**SOURCE EXCERPT:**

------

But my lone visit to Italy (an afternoon dash across the border from France) resulted in a tomato and mozzarella tramazini that in retrospect was cast from molten plastic. I was too busy being hopelessly in love with a beautiful woman to notice gastronomic shortcomings at the time, but the tramazini really was dire, and there certainly wasn't a lamb shank being offered as an alternative.
Authentic Italian?
I tried calling a couple of local Italian eateries to investigate. After having calls fielded by a Jan, a Bruce and a Thandiwe, I gave up. A belligerent, bellicose Luigi or Stefano would do for authentic guidance on Italian cuisine, but not the trio above. Sorry.
So if you're scrambling through this at an internet café in Milan, or you're an Italian chef with a suitably Italian name, or you're Roberto Baggio (which would be particularly cool), give me a shout about the lamb shank. I'd genuinely like to know.
The reason for this line of enquiry is a visit to La Campagnola, Italian for 'nice spot for well-off Joburgers with lots of money'. Or at least, that's what I thought it was...
La Campagnola had been passed on to me by way of recommendation with just a little too much smarmy endorsement to really endear itself, which is hardly the restaurant's fault, I suppose… anyway, I've finally given it a go, and to my quiet surprise, I liked it. A lot.
Good cheer, quiet efficiency
La Campagnola is awash with waiters procured from the 'Zimbabwean Book of Gardeners' Names'. Blessing, Promise, Reward, Prosper… a blur of optimistic nouns cast upon unknowing offspring by parents all too literal in their hopes for their mewling progeny. It adds a touch both sad and exotic: sad because I'm Zimbabwean, and north of the border is hardly a melting pot of love and optimism; and exotic, because, well, somebody called Reward is always going to catch your attention.
The upbeat nomenclature of the staff extends, happily, to the service. The restaurant sits in the 4x4 and second-wife belt of Bryanston, which means the staff doubtless have plenty to put up with; it's all done with good cheer and quiet efficiency.
And the staff welcome you on arrival, to the roaring fire around the bar area that is probably the restaurant's star attraction, perfect for launching into a bottle of red wine, but nigh on impossible to escape from when you finally decide to give up the hearth for your table.

------

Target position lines
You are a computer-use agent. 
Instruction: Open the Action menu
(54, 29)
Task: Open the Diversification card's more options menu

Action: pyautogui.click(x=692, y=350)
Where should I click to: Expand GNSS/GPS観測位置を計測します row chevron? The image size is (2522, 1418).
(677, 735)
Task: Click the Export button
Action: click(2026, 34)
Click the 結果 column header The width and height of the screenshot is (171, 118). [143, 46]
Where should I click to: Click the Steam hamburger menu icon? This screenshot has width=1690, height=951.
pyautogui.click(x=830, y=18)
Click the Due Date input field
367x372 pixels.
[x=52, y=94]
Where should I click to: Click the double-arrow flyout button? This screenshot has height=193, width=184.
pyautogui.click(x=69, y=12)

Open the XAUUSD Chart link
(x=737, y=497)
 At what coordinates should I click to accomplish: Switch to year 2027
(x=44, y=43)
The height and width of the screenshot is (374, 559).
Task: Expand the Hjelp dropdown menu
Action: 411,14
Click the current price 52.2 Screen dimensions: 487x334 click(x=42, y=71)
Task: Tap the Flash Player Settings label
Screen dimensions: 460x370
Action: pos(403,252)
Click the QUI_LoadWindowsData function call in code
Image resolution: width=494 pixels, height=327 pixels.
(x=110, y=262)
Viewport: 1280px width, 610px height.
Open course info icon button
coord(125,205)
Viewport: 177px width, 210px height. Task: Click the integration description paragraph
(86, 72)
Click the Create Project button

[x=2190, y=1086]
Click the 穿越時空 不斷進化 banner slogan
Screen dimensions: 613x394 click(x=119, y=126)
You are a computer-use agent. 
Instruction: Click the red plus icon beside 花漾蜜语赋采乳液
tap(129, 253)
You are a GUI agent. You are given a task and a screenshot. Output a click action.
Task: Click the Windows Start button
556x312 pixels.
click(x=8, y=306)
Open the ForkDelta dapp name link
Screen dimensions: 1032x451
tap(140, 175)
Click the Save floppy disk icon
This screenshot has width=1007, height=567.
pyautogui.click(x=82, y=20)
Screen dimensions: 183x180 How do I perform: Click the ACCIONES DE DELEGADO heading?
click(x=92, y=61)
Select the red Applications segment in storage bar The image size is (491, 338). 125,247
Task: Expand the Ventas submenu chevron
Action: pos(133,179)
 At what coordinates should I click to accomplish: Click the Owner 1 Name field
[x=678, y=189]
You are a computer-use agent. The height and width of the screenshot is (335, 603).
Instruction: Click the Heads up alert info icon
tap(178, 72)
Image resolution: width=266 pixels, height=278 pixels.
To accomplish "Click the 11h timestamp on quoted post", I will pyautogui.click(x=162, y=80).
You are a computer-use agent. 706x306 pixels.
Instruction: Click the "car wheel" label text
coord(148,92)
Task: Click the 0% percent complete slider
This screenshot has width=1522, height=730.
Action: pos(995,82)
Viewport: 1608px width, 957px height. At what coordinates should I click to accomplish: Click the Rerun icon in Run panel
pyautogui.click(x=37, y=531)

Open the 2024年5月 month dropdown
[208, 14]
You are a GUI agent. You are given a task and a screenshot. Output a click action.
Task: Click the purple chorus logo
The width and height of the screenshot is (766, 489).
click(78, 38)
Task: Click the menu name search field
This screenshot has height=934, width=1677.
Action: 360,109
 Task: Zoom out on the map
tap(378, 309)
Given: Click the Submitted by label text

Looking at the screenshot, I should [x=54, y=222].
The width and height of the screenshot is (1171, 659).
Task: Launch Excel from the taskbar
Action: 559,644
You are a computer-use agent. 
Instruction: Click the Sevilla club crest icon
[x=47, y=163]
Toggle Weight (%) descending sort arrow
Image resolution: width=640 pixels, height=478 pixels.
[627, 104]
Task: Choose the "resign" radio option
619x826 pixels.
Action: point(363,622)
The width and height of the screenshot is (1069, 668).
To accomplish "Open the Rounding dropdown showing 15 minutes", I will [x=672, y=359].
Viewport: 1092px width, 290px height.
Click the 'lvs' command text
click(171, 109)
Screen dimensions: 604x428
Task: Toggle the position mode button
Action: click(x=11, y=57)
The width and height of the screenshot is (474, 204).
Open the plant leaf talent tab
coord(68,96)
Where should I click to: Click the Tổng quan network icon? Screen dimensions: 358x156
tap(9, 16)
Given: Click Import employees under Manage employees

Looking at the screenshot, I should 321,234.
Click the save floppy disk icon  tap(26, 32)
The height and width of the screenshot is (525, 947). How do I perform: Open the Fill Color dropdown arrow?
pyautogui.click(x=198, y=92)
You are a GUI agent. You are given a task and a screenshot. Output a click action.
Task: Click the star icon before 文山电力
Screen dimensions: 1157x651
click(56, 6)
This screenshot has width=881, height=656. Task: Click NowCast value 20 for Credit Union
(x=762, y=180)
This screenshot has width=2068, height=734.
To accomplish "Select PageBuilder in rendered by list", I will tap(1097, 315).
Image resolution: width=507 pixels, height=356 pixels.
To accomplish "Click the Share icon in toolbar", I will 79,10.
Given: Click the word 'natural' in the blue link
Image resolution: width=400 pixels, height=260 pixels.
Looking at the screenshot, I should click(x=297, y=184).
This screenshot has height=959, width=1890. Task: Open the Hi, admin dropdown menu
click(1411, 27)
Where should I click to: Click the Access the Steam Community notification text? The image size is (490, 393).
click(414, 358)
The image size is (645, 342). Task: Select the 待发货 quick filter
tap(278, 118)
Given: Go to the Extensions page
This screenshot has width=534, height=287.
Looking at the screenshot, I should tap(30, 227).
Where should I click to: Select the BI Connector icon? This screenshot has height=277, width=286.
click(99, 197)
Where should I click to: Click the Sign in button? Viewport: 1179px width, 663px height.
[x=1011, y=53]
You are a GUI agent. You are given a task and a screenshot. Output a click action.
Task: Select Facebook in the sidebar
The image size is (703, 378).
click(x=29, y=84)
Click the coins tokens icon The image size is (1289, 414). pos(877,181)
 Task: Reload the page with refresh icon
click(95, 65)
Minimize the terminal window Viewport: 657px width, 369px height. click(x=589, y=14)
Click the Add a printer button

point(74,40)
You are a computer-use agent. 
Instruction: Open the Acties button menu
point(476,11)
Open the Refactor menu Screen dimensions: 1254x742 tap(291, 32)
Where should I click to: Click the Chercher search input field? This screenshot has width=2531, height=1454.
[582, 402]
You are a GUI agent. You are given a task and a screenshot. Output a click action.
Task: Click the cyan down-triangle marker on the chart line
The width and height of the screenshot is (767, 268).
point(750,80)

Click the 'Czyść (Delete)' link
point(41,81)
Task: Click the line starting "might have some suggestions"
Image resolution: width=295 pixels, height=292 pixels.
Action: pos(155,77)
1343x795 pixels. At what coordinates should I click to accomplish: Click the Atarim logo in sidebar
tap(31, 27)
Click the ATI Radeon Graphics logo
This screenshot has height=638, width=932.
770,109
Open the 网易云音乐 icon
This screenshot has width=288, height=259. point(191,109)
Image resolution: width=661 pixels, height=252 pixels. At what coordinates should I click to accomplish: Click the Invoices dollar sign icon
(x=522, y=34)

------

**WHAT YOU HAVE TO DO:** List the waiters' names that the restaurant review gives as examples.

**RESPONSE:** Blessing, Promise, Reward, Prosper